Format the listing below as a Markdown table with two columns, Row and Line. Give each nonblank line its own numbered row and skip the blank lines.

## Start

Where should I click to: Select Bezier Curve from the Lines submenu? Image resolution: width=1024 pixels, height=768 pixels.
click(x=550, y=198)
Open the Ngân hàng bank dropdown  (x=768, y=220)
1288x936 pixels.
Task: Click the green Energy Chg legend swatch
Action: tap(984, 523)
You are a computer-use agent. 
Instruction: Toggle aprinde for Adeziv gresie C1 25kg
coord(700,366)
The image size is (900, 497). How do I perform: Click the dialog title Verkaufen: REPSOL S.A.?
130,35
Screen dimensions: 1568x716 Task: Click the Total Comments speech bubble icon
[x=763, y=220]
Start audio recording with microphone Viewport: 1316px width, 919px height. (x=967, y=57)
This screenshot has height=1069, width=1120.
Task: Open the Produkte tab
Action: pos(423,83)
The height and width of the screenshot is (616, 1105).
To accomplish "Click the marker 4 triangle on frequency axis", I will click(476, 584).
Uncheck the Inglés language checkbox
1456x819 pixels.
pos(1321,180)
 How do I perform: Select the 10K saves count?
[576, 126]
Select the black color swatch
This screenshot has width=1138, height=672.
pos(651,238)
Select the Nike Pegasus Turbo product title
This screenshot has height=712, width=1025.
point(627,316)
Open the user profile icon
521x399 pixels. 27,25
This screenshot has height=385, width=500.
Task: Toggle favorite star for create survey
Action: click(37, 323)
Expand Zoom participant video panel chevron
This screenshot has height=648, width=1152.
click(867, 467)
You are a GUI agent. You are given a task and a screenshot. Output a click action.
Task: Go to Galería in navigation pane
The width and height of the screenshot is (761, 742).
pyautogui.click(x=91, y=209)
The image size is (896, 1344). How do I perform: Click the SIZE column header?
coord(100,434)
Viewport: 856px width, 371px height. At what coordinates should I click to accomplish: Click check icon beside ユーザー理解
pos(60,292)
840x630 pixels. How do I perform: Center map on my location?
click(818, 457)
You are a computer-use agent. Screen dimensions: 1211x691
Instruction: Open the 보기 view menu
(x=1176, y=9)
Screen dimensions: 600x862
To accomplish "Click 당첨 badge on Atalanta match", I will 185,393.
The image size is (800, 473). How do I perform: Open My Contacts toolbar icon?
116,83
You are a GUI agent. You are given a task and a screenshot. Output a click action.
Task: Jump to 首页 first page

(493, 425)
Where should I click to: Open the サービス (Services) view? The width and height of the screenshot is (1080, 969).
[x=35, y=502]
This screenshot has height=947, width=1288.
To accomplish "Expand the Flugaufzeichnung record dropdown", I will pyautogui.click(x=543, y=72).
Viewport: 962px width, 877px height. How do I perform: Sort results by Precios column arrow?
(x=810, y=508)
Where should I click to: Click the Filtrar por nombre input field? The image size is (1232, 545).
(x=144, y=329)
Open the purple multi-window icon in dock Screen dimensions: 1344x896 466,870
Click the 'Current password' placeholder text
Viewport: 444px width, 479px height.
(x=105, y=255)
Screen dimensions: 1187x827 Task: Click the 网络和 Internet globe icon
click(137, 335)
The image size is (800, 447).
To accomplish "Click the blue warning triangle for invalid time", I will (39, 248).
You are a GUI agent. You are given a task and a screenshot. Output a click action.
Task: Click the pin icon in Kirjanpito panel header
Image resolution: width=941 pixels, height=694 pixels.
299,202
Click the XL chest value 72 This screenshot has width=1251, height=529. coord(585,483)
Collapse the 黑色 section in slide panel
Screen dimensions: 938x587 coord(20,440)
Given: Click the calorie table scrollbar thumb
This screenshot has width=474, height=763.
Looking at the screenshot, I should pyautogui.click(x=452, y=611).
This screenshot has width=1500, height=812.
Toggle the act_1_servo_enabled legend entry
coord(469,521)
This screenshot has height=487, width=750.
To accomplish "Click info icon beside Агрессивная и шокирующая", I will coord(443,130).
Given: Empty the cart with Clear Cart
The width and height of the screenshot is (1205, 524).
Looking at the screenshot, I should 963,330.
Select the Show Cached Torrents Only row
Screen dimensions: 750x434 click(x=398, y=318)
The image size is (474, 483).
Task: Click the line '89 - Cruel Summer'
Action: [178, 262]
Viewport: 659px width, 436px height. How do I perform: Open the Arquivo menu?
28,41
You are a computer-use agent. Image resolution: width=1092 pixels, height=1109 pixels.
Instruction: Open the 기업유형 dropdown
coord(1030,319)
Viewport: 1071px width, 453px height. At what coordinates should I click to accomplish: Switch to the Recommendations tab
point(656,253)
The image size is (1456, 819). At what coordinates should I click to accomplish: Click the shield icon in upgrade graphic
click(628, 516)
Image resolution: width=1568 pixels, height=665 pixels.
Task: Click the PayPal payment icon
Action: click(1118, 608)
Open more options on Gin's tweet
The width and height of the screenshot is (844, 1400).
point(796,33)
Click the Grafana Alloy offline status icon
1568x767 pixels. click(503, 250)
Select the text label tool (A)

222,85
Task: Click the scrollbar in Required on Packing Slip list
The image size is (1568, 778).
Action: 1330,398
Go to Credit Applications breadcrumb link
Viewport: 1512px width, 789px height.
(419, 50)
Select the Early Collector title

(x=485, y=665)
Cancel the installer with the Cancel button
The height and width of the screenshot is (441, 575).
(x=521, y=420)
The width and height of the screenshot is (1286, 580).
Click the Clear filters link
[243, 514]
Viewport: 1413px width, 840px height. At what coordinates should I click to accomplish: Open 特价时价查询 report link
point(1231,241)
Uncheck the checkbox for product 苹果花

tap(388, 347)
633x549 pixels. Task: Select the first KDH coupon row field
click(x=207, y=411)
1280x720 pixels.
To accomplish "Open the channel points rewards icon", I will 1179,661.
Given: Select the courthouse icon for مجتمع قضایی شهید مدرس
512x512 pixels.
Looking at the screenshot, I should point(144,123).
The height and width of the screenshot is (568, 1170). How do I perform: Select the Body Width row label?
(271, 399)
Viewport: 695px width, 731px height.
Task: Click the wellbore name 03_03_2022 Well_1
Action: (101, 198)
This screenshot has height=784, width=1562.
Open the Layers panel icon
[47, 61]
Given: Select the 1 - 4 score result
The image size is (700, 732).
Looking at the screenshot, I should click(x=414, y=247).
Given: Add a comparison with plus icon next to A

## End

* **REPLY**
| Row | Line |
|---|---|
| 1 | Where should I click to: Select Bezier Curve from the Lines submenu? Image resolution: width=1024 pixels, height=768 pixels. |
| 2 | click(x=550, y=198) |
| 3 | Open the Ngân hàng bank dropdown  (x=768, y=220) |
| 4 | 1288x936 pixels. |
| 5 | Task: Click the green Energy Chg legend swatch |
| 6 | Action: tap(984, 523) |
| 7 | You are a computer-use agent.  |
| 8 | Instruction: Toggle aprinde for Adeziv gresie C1 25kg |
| 9 | coord(700,366) |
| 10 | The image size is (900, 497). How do I perform: Click the dialog title Verkaufen: REPSOL S.A.? |
| 11 | 130,35 |
| 12 | Screen dimensions: 1568x716 Task: Click the Total Comments speech bubble icon |
| 13 | [x=763, y=220] |
| 14 | Start audio recording with microphone Viewport: 1316px width, 919px height. (x=967, y=57) |
| 15 | This screenshot has height=1069, width=1120. |
| 16 | Task: Open the Produkte tab |
| 17 | Action: pos(423,83) |
| 18 | The height and width of the screenshot is (616, 1105). |
| 19 | To accomplish "Click the marker 4 triangle on frequency axis", I will click(476, 584). |
| 20 | Uncheck the Inglés language checkbox |
| 21 | 1456x819 pixels. |
| 22 | pos(1321,180) |
| 23 |  How do I perform: Select the 10K saves count? |
| 24 | [576, 126] |
| 25 | Select the black color swatch |
| 26 | This screenshot has width=1138, height=672. |
| 27 | pos(651,238) |
| 28 | Select the Nike Pegasus Turbo product title |
| 29 | This screenshot has height=712, width=1025. |
| 30 | point(627,316) |
| 31 | Open the user profile icon |
| 32 | 521x399 pixels. 27,25 |
| 33 | This screenshot has height=385, width=500. |
| 34 | Task: Toggle favorite star for create survey |
| 35 | Action: click(37, 323) |
| 36 | Expand Zoom participant video panel chevron |
| 37 | This screenshot has height=648, width=1152. |
| 38 | click(867, 467) |
| 39 | You are a GUI agent. You are given a task and a screenshot. Output a click action. |
| 40 | Task: Go to Galería in navigation pane |
| 41 | The width and height of the screenshot is (761, 742). |
| 42 | pyautogui.click(x=91, y=209) |
| 43 | The image size is (896, 1344). How do I perform: Click the SIZE column header? |
| 44 | coord(100,434) |
| 45 | Viewport: 856px width, 371px height. At what coordinates should I click to accomplish: Click check icon beside ユーザー理解 |
| 46 | pos(60,292) |
| 47 | 840x630 pixels. How do I perform: Center map on my location? |
| 48 | click(818, 457) |
| 49 | You are a computer-use agent. Screen dimensions: 1211x691 |
| 50 | Instruction: Open the 보기 view menu |
| 51 | (x=1176, y=9) |
| 52 | Screen dimensions: 600x862 |
| 53 | To accomplish "Click 당첨 badge on Atalanta match", I will 185,393. |
| 54 | The image size is (800, 473). How do I perform: Open My Contacts toolbar icon? |
| 55 | 116,83 |
| 56 | You are a GUI agent. You are given a task and a screenshot. Output a click action. |
| 57 | Task: Jump to 首页 first page |
| 58 | (493, 425) |
| 59 | Where should I click to: Open the サービス (Services) view? The width and height of the screenshot is (1080, 969). |
| 60 | [x=35, y=502] |
| 61 | This screenshot has height=947, width=1288. |
| 62 | To accomplish "Expand the Flugaufzeichnung record dropdown", I will pyautogui.click(x=543, y=72). |
| 63 | Viewport: 962px width, 877px height. How do I perform: Sort results by Precios column arrow? |
| 64 | (x=810, y=508) |
| 65 | Where should I click to: Click the Filtrar por nombre input field? The image size is (1232, 545). |
| 66 | (x=144, y=329) |
| 67 | Open the purple multi-window icon in dock Screen dimensions: 1344x896 466,870 |
| 68 | Click the 'Current password' placeholder text |
| 69 | Viewport: 444px width, 479px height. |
| 70 | (x=105, y=255) |
| 71 | Screen dimensions: 1187x827 Task: Click the 网络和 Internet globe icon |
| 72 | click(137, 335) |
| 73 | The image size is (800, 447). |
| 74 | To accomplish "Click the blue warning triangle for invalid time", I will (39, 248). |
| 75 | You are a GUI agent. You are given a task and a screenshot. Output a click action. |
| 76 | Task: Click the pin icon in Kirjanpito panel header |
| 77 | Image resolution: width=941 pixels, height=694 pixels. |
| 78 | 299,202 |
| 79 | Click the XL chest value 72 This screenshot has width=1251, height=529. coord(585,483) |
| 80 | Collapse the 黑色 section in slide panel |
| 81 | Screen dimensions: 938x587 coord(20,440) |
| 82 | Given: Click the calorie table scrollbar thumb |
| 83 | This screenshot has width=474, height=763. |
| 84 | Looking at the screenshot, I should pyautogui.click(x=452, y=611). |
| 85 | This screenshot has width=1500, height=812. |
| 86 | Toggle the act_1_servo_enabled legend entry |
| 87 | coord(469,521) |
| 88 | This screenshot has height=487, width=750. |
| 89 | To accomplish "Click info icon beside Агрессивная и шокирующая", I will coord(443,130). |
| 90 | Given: Empty the cart with Clear Cart |
| 91 | The width and height of the screenshot is (1205, 524). |
| 92 | Looking at the screenshot, I should 963,330. |
| 93 | Select the Show Cached Torrents Only row |
| 94 | Screen dimensions: 750x434 click(x=398, y=318) |
| 95 | The image size is (474, 483). |
| 96 | Task: Click the line '89 - Cruel Summer' |
| 97 | Action: [178, 262] |
| 98 | Viewport: 659px width, 436px height. How do I perform: Open the Arquivo menu? |
| 99 | 28,41 |
| 100 | You are a computer-use agent. Image resolution: width=1092 pixels, height=1109 pixels. |
| 101 | Instruction: Open the 기업유형 dropdown |
| 102 | coord(1030,319) |
| 103 | Viewport: 1071px width, 453px height. At what coordinates should I click to accomplish: Switch to the Recommendations tab |
| 104 | point(656,253) |
| 105 | The image size is (1456, 819). At what coordinates should I click to accomplish: Click the shield icon in upgrade graphic |
| 106 | click(628, 516) |
| 107 | Image resolution: width=1568 pixels, height=665 pixels. |
| 108 | Task: Click the PayPal payment icon |
| 109 | Action: click(1118, 608) |
| 110 | Open more options on Gin's tweet |
| 111 | The width and height of the screenshot is (844, 1400). |
| 112 | point(796,33) |
| 113 | Click the Grafana Alloy offline status icon |
| 114 | 1568x767 pixels. click(503, 250) |
| 115 | Select the text label tool (A) |
| 116 | 222,85 |
| 117 | Task: Click the scrollbar in Required on Packing Slip list |
| 118 | The image size is (1568, 778). |
| 119 | Action: 1330,398 |
| 120 | Go to Credit Applications breadcrumb link |
| 121 | Viewport: 1512px width, 789px height. |
| 122 | (419, 50) |
| 123 | Select the Early Collector title |
| 124 | (x=485, y=665) |
| 125 | Cancel the installer with the Cancel button |
| 126 | The height and width of the screenshot is (441, 575). |
| 127 | (x=521, y=420) |
| 128 | The width and height of the screenshot is (1286, 580). |
| 129 | Click the Clear filters link |
| 130 | [243, 514] |
| 131 | Viewport: 1413px width, 840px height. At what coordinates should I click to accomplish: Open 特价时价查询 report link |
| 132 | point(1231,241) |
| 133 | Uncheck the checkbox for product 苹果花 |
| 134 | tap(388, 347) |
| 135 | 633x549 pixels. Task: Select the first KDH coupon row field |
| 136 | click(x=207, y=411) |
| 137 | 1280x720 pixels. |
| 138 | To accomplish "Open the channel points rewards icon", I will 1179,661. |
| 139 | Given: Select the courthouse icon for مجتمع قضایی شهید مدرس |
| 140 | 512x512 pixels. |
| 141 | Looking at the screenshot, I should point(144,123). |
| 142 | The height and width of the screenshot is (568, 1170). How do I perform: Select the Body Width row label? |
| 143 | (271, 399) |
| 144 | Viewport: 695px width, 731px height. |
| 145 | Task: Click the wellbore name 03_03_2022 Well_1 |
| 146 | Action: (101, 198) |
| 147 | This screenshot has height=784, width=1562. |
| 148 | Open the Layers panel icon |
| 149 | [47, 61] |
| 150 | Given: Select the 1 - 4 score result |
| 151 | The image size is (700, 732). |
| 152 | Looking at the screenshot, I should click(x=414, y=247). |
| 153 | Given: Add a comparison with plus icon next to A |